2006ワールドカップ予選の、日本-クロアチア戦。あの柳沢のシュートは惜しかった。「惜しかった」という言葉ではすませられないくらい惜しかった。
しかし、あのごっつぁんゴールを入れたら、柳沢は祝福されるのか?と私は思ってしまった。
日本サッカーは宿痾のように決定力不足に悩まされてきて、今年は多少解消されたように思ったが、単純な決定力は獲得しつつあるとしても、「ここぞという時の決定力」が無いことを印象づけた場面だった。
フォワードの一番の適性は「ここぞという所」で「ごっつぁんゴール」を何の躊躇もなく入れられる人であることだと思う。
それができたら、彼はヒーローになる。彼の地力や努力や才能と関係なく、単なる幸運によってヒーローとなる。技術的には、「一番いい時にちゃっかりそこにいる」というのは、フォワードの重要な技術だと思うが(実際、柳沢にはそういう才能があって、あの場面がそれを象徴しているような気もするが、そこまで私はサッカーのことはわからないのだけど)、素人には「自分でも入れられそうな簡単なシュート」にしか見えない。
「自分でも入れられそうな簡単なシュート」を入れたことで、一躍国民的ヒーローになるような人を、日本人は果たして祝福できるのか?
そういう運と臭覚のみで生きているような人間が、自分たちの「代表」になることを日本人は許容するのか?
WEB日記を見て回ると日本の底力を感じる。別に長い文章を書かなくても、いろんなことをきちんと考えてる人が多いのは一目瞭然だ。ただ、MF的人材が多いと言えば多い。グラウンドの中にいて自分をとりまく状況を上から俯瞰して見るような認識力が、中盤には要求されるのだろうが、その力が行動力をむしろ圧迫してしまってるような気がしないでもない。
俺はジーコ監督ではないので、この超難解なパズルを解く義務はないのだが、中盤だけで試合に勝つ方法はないものだろうか?

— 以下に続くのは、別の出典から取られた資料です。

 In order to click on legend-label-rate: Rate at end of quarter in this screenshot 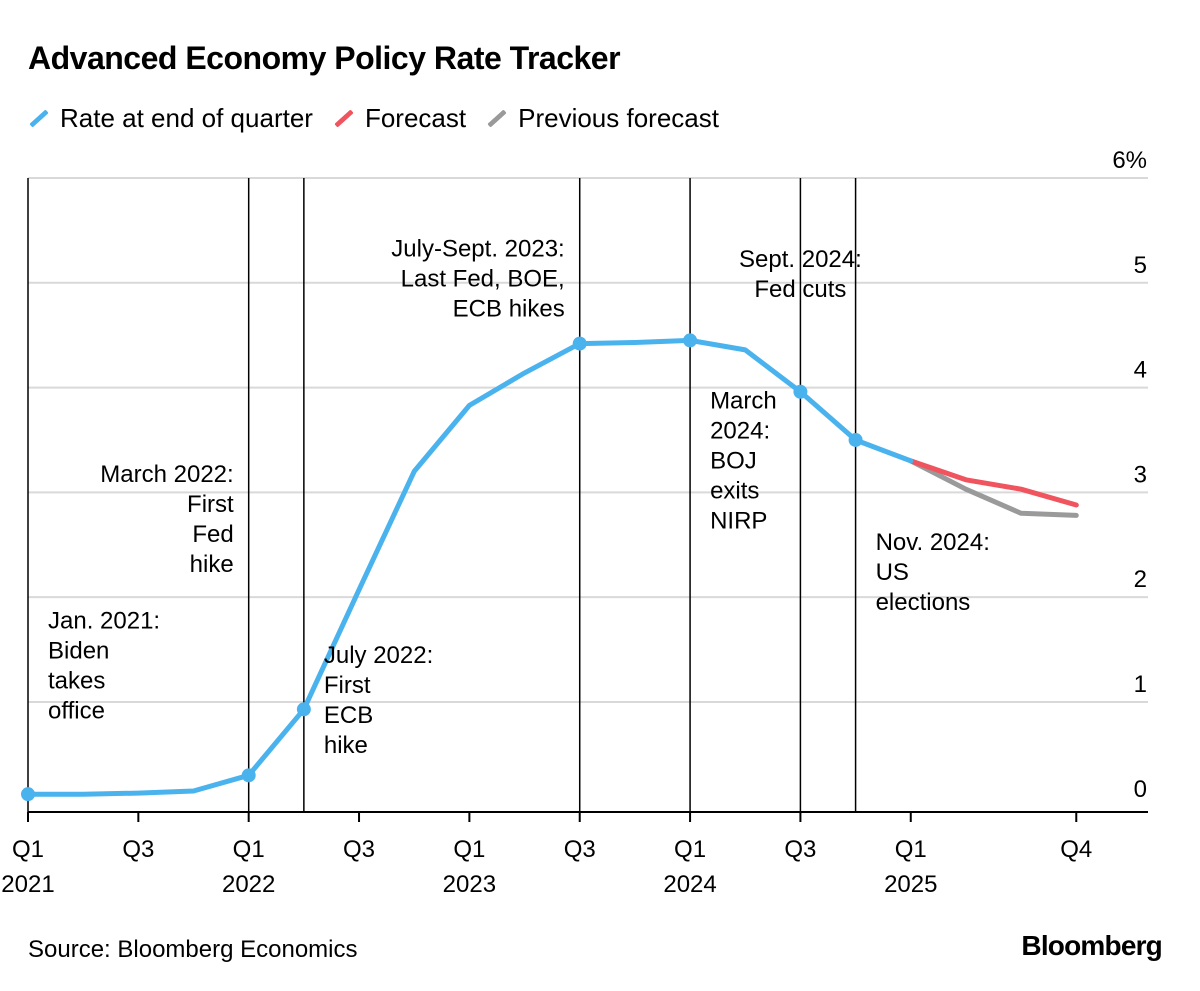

柳沢は動物的直感で、この「ごっつぁんゴール」を入れた後の自分の運命を、あの一瞬に見てしまったのではないだろうか?そして多くの日本人がそうするように無意識に安全な「ヘタレフォワード」の道を選択したのではないだろうか?
誰が彼を責められると言うのだ。
(追記)
「日本へのメッセージ――グーグル、若者、メディア、ベンチャー精神について」という、たまたま今日公開された梅田さんのインタビューが、これと微妙にシンクロしているような気がする。